Peninsula Fire Brigades Group officer Timothy Desmond said all brigades welcomed interest from volunteers, but 18 applicants in just the past week was too many to handle.
“The Country Fire Authority is one of the most respected fire services in the world [and] we sincerely appreciate people wanting to step up and help their community,” he said.
High fire activity across the state meant that all eight peninsula brigades had supplied volunteers and staff to “support crews in NSW earlier in the season and to East Gippsland while still maintaining a local response capacity”.

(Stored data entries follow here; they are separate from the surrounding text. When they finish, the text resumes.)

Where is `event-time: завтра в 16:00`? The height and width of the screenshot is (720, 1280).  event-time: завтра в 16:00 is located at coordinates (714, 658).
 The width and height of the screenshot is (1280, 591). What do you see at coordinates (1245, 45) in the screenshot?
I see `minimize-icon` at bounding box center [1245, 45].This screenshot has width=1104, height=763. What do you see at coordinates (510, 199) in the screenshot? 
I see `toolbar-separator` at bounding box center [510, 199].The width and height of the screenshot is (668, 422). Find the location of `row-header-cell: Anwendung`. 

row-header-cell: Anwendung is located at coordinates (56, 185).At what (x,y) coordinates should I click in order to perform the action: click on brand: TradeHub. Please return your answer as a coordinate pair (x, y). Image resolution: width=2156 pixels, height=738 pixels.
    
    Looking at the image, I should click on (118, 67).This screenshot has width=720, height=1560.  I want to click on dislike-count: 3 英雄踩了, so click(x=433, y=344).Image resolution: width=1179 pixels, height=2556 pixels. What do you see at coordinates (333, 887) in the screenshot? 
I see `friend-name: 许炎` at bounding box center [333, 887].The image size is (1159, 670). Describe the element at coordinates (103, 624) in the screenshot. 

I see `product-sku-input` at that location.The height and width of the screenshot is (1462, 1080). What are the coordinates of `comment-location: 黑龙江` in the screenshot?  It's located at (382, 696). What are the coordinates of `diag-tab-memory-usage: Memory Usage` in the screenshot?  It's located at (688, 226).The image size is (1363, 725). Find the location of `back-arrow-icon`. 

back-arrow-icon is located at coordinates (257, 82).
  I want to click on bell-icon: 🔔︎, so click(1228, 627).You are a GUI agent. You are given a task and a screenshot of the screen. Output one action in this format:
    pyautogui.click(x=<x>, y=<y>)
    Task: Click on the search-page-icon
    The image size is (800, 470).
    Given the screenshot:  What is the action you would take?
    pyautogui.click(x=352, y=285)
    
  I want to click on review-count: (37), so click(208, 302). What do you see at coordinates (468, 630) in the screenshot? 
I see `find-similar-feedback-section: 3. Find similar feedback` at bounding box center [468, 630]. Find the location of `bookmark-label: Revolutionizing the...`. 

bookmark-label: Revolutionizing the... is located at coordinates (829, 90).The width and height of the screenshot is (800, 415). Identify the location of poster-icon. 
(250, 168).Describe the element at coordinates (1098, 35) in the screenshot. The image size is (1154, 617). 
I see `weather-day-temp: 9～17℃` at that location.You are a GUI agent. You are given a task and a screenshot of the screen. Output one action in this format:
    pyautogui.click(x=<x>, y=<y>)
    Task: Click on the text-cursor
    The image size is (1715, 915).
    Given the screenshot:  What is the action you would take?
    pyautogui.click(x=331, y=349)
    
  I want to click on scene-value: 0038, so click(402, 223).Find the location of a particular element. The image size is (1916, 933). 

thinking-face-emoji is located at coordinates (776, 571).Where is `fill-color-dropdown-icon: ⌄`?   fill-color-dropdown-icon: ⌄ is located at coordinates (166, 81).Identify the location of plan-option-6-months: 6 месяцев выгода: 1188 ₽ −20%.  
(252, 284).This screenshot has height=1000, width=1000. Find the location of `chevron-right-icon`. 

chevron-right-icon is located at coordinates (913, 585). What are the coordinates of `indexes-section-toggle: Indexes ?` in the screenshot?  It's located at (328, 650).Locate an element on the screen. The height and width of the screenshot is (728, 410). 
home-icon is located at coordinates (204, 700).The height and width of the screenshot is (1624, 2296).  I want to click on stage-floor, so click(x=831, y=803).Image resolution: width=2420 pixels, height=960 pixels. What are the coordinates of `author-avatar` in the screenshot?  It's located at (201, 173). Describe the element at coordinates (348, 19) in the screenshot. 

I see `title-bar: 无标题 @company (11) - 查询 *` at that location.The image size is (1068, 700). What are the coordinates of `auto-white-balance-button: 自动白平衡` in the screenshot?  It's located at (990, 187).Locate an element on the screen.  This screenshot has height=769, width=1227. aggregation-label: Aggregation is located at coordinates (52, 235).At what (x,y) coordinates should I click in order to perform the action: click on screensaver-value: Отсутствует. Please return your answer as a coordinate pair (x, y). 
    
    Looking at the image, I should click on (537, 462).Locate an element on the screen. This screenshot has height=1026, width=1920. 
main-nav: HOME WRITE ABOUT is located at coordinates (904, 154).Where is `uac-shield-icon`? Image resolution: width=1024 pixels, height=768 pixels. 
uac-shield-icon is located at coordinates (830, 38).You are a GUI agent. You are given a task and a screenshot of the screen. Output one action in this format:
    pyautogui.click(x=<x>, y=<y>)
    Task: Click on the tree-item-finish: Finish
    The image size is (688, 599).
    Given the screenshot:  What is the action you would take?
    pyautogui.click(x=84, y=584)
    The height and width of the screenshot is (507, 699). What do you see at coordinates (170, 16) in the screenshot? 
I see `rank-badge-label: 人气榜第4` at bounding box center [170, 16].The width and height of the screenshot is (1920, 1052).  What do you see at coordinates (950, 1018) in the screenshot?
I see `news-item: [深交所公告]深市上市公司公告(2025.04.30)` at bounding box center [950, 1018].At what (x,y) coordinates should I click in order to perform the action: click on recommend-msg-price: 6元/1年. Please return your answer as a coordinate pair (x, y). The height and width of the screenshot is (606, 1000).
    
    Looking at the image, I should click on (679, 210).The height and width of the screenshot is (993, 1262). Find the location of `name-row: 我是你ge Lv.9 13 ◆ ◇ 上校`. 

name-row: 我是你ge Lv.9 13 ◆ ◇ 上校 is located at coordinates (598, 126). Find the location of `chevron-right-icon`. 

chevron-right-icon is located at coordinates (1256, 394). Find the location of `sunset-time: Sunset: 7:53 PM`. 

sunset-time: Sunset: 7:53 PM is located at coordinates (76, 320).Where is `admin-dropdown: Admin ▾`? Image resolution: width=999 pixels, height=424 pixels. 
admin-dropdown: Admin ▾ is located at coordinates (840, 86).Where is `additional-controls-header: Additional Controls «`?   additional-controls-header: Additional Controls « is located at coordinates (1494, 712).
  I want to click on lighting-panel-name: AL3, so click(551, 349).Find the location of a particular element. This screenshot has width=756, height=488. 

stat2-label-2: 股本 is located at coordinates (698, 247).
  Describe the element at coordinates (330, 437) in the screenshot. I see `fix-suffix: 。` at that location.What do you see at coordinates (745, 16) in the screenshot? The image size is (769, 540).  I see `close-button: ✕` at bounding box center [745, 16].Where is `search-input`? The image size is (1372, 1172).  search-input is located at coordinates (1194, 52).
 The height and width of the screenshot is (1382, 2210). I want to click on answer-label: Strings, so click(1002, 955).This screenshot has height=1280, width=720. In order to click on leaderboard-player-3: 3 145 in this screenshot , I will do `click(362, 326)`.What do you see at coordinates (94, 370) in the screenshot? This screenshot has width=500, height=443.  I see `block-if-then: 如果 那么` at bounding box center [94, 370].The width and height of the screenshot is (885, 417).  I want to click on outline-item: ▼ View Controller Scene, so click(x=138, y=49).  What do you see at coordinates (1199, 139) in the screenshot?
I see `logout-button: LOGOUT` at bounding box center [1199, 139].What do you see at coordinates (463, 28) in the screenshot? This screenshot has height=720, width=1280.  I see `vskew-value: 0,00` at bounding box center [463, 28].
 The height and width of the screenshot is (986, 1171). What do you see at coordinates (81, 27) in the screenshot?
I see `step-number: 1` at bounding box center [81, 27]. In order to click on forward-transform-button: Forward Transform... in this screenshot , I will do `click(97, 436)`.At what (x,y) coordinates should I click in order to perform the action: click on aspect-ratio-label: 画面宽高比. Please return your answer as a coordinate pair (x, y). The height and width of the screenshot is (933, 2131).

“Since 1 January we have deployed 56 members – some on multiple occasions – and another nine leave this Sunday (19 January). Dromana, Flinders, Mt Martha and Rosebud tankers are working in the Swifts Creek/Orbost areas.”
Widespread publicity of the fires triggered a strong public response.
Mr Desmond said “numerous people” had asked about being a volunteer with the Boneo, Dromana, Flinders, Main Ridge, Mt Martha, Rosebud, Rye, Safety Beach and Sorrento brigades.
While the response was “fantastic” volunteers should realise they “won’t be fighting fires this fire season”.
“Basic firefighting training is required to make sure our members are equipped with the right skills and knowledge to stay safe and provide the right advice and assistance to the community under challenging and often dangerous circumstances,” Mr Desmond said. “As you can imagine, our brigades – along with many other emergency services – are extremely busy and it is expected to be a very long fire season, so please be patient with us. You might not hear from us for a while, until things settle down.”